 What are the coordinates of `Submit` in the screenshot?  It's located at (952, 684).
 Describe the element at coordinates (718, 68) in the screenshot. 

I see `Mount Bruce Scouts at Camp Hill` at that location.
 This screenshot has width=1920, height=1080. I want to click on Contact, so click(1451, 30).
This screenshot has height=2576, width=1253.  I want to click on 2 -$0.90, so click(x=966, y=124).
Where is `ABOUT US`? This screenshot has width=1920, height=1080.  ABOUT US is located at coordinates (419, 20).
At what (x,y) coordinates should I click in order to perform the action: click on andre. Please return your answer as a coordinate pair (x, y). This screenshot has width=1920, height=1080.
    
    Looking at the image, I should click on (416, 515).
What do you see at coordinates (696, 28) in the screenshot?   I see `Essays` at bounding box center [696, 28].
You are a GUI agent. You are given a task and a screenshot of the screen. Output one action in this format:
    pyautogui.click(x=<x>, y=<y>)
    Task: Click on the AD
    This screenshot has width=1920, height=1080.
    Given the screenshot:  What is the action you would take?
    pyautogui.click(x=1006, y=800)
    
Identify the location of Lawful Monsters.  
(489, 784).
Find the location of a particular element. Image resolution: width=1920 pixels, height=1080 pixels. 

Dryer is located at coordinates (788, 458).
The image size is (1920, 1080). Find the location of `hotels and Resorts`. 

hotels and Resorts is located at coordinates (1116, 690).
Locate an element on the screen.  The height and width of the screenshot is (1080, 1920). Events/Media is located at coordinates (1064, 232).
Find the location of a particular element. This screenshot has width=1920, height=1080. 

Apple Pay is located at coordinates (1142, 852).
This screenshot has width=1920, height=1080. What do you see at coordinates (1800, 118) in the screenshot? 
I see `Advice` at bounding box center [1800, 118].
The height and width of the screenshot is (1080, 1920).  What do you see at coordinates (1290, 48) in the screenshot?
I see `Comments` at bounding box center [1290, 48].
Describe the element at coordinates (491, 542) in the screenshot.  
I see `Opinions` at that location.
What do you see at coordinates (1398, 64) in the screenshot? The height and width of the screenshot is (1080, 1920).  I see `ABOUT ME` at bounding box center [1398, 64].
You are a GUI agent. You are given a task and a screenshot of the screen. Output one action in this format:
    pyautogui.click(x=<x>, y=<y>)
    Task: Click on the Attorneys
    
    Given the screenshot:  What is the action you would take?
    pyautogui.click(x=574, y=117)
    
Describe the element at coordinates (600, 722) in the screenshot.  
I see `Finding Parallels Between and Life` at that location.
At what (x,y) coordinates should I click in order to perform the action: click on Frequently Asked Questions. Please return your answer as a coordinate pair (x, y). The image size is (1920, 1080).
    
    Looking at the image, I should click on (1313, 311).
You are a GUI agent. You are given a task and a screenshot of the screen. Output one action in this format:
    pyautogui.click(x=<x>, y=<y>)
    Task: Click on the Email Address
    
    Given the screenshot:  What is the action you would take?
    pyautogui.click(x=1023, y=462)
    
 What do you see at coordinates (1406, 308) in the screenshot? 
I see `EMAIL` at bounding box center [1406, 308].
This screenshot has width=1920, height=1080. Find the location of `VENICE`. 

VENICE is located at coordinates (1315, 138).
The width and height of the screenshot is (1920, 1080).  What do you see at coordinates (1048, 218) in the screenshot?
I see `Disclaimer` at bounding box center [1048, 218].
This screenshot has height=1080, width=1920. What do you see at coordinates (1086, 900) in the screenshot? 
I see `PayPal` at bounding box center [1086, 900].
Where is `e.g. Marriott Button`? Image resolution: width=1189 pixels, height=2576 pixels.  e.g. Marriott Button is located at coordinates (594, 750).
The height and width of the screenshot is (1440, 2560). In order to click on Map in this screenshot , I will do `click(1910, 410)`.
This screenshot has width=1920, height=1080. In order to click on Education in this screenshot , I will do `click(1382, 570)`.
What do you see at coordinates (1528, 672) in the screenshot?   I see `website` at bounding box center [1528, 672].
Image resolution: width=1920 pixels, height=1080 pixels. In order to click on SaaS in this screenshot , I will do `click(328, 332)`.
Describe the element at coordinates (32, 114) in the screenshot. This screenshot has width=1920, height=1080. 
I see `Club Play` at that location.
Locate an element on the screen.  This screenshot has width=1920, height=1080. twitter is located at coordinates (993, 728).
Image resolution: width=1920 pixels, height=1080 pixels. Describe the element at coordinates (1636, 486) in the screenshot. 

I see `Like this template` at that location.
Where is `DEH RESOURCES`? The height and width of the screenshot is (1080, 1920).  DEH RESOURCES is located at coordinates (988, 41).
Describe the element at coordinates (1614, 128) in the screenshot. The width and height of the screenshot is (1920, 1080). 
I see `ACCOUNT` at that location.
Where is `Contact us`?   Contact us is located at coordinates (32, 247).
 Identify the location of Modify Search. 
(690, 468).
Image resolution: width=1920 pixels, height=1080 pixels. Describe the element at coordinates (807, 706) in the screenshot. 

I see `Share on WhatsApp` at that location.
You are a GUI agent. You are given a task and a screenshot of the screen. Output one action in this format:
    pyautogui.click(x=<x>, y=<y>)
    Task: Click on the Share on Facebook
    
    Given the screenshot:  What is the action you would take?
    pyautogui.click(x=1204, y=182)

---+---

◆ **DESCRIPTION OF THE TASK**:
Lay out the records above as a Markdown table with a Row column numbering each line and a Line column holding its text. Skip blank lines.

◆ **FINISHED TASK**:
| Row | Line |
|---|---|
| 1 |  What are the coordinates of `Submit` in the screenshot?  It's located at (952, 684). |
| 2 |  Describe the element at coordinates (718, 68) in the screenshot.  |
| 3 | I see `Mount Bruce Scouts at Camp Hill` at that location. |
| 4 |  This screenshot has width=1920, height=1080. I want to click on Contact, so click(1451, 30). |
| 5 | This screenshot has height=2576, width=1253.  I want to click on 2 -$0.90, so click(x=966, y=124). |
| 6 | Where is `ABOUT US`? This screenshot has width=1920, height=1080.  ABOUT US is located at coordinates (419, 20). |
| 7 | At what (x,y) coordinates should I click in order to perform the action: click on andre. Please return your answer as a coordinate pair (x, y). This screenshot has width=1920, height=1080. |
| 8 |     Looking at the image, I should click on (416, 515). |
| 9 | What do you see at coordinates (696, 28) in the screenshot?   I see `Essays` at bounding box center [696, 28]. |
| 10 | You are a GUI agent. You are given a task and a screenshot of the screen. Output one action in this format: |
| 11 |     pyautogui.click(x=<x>, y=<y>) |
| 12 |     Task: Click on the AD |
| 13 |     This screenshot has width=1920, height=1080. |
| 14 |     Given the screenshot:  What is the action you would take? |
| 15 |     pyautogui.click(x=1006, y=800) |
| 16 | Identify the location of Lawful Monsters.   |
| 17 | (489, 784). |
| 18 | Find the location of a particular element. Image resolution: width=1920 pixels, height=1080 pixels.  |
| 19 | Dryer is located at coordinates (788, 458). |
| 20 | The image size is (1920, 1080). Find the location of `hotels and Resorts`.  |
| 21 | hotels and Resorts is located at coordinates (1116, 690). |
| 22 | Locate an element on the screen.  The height and width of the screenshot is (1080, 1920). Events/Media is located at coordinates (1064, 232). |
| 23 | Find the location of a particular element. This screenshot has width=1920, height=1080.  |
| 24 | Apple Pay is located at coordinates (1142, 852). |
| 25 | This screenshot has width=1920, height=1080. What do you see at coordinates (1800, 118) in the screenshot?  |
| 26 | I see `Advice` at bounding box center [1800, 118]. |
| 27 | The height and width of the screenshot is (1080, 1920).  What do you see at coordinates (1290, 48) in the screenshot? |
| 28 | I see `Comments` at bounding box center [1290, 48]. |
| 29 | Describe the element at coordinates (491, 542) in the screenshot.   |
| 30 | I see `Opinions` at that location. |
| 31 | What do you see at coordinates (1398, 64) in the screenshot? The height and width of the screenshot is (1080, 1920).  I see `ABOUT ME` at bounding box center [1398, 64]. |
| 32 | You are a GUI agent. You are given a task and a screenshot of the screen. Output one action in this format: |
| 33 |     pyautogui.click(x=<x>, y=<y>) |
| 34 |     Task: Click on the Attorneys |
| 35 |     Given the screenshot:  What is the action you would take? |
| 36 |     pyautogui.click(x=574, y=117) |
| 37 | Describe the element at coordinates (600, 722) in the screenshot.   |
| 38 | I see `Finding Parallels Between and Life` at that location. |
| 39 | At what (x,y) coordinates should I click in order to perform the action: click on Frequently Asked Questions. Please return your answer as a coordinate pair (x, y). The image size is (1920, 1080). |
| 40 |     Looking at the image, I should click on (1313, 311). |
| 41 | You are a GUI agent. You are given a task and a screenshot of the screen. Output one action in this format: |
| 42 |     pyautogui.click(x=<x>, y=<y>) |
| 43 |     Task: Click on the Email Address |
| 44 |     Given the screenshot:  What is the action you would take? |
| 45 |     pyautogui.click(x=1023, y=462) |
| 46 |  What do you see at coordinates (1406, 308) in the screenshot?  |
| 47 | I see `EMAIL` at bounding box center [1406, 308]. |
| 48 | This screenshot has width=1920, height=1080. Find the location of `VENICE`.  |
| 49 | VENICE is located at coordinates (1315, 138). |
| 50 | The width and height of the screenshot is (1920, 1080).  What do you see at coordinates (1048, 218) in the screenshot? |
| 51 | I see `Disclaimer` at bounding box center [1048, 218]. |
| 52 | This screenshot has height=1080, width=1920. What do you see at coordinates (1086, 900) in the screenshot?  |
| 53 | I see `PayPal` at bounding box center [1086, 900]. |
| 54 | Where is `e.g. Marriott Button`? Image resolution: width=1189 pixels, height=2576 pixels.  e.g. Marriott Button is located at coordinates (594, 750). |
| 55 | The height and width of the screenshot is (1440, 2560). In order to click on Map in this screenshot , I will do `click(1910, 410)`. |
| 56 | This screenshot has width=1920, height=1080. In order to click on Education in this screenshot , I will do `click(1382, 570)`. |
| 57 | What do you see at coordinates (1528, 672) in the screenshot?   I see `website` at bounding box center [1528, 672]. |
| 58 | Image resolution: width=1920 pixels, height=1080 pixels. In order to click on SaaS in this screenshot , I will do `click(328, 332)`. |
| 59 | Describe the element at coordinates (32, 114) in the screenshot. This screenshot has width=1920, height=1080.  |
| 60 | I see `Club Play` at that location. |
| 61 | Locate an element on the screen.  This screenshot has width=1920, height=1080. twitter is located at coordinates (993, 728). |
| 62 | Image resolution: width=1920 pixels, height=1080 pixels. Describe the element at coordinates (1636, 486) in the screenshot.  |
| 63 | I see `Like this template` at that location. |
| 64 | Where is `DEH RESOURCES`? The height and width of the screenshot is (1080, 1920).  DEH RESOURCES is located at coordinates (988, 41). |
| 65 | Describe the element at coordinates (1614, 128) in the screenshot. The width and height of the screenshot is (1920, 1080).  |
| 66 | I see `ACCOUNT` at that location. |
| 67 | Where is `Contact us`?   Contact us is located at coordinates (32, 247). |
| 68 |  Identify the location of Modify Search.  |
| 69 | (690, 468). |
| 70 | Image resolution: width=1920 pixels, height=1080 pixels. Describe the element at coordinates (807, 706) in the screenshot.  |
| 71 | I see `Share on WhatsApp` at that location. |
| 72 | You are a GUI agent. You are given a task and a screenshot of the screen. Output one action in this format: |
| 73 |     pyautogui.click(x=<x>, y=<y>) |
| 74 |     Task: Click on the Share on Facebook |
| 75 |     Given the screenshot:  What is the action you would take? |
| 76 |     pyautogui.click(x=1204, y=182) |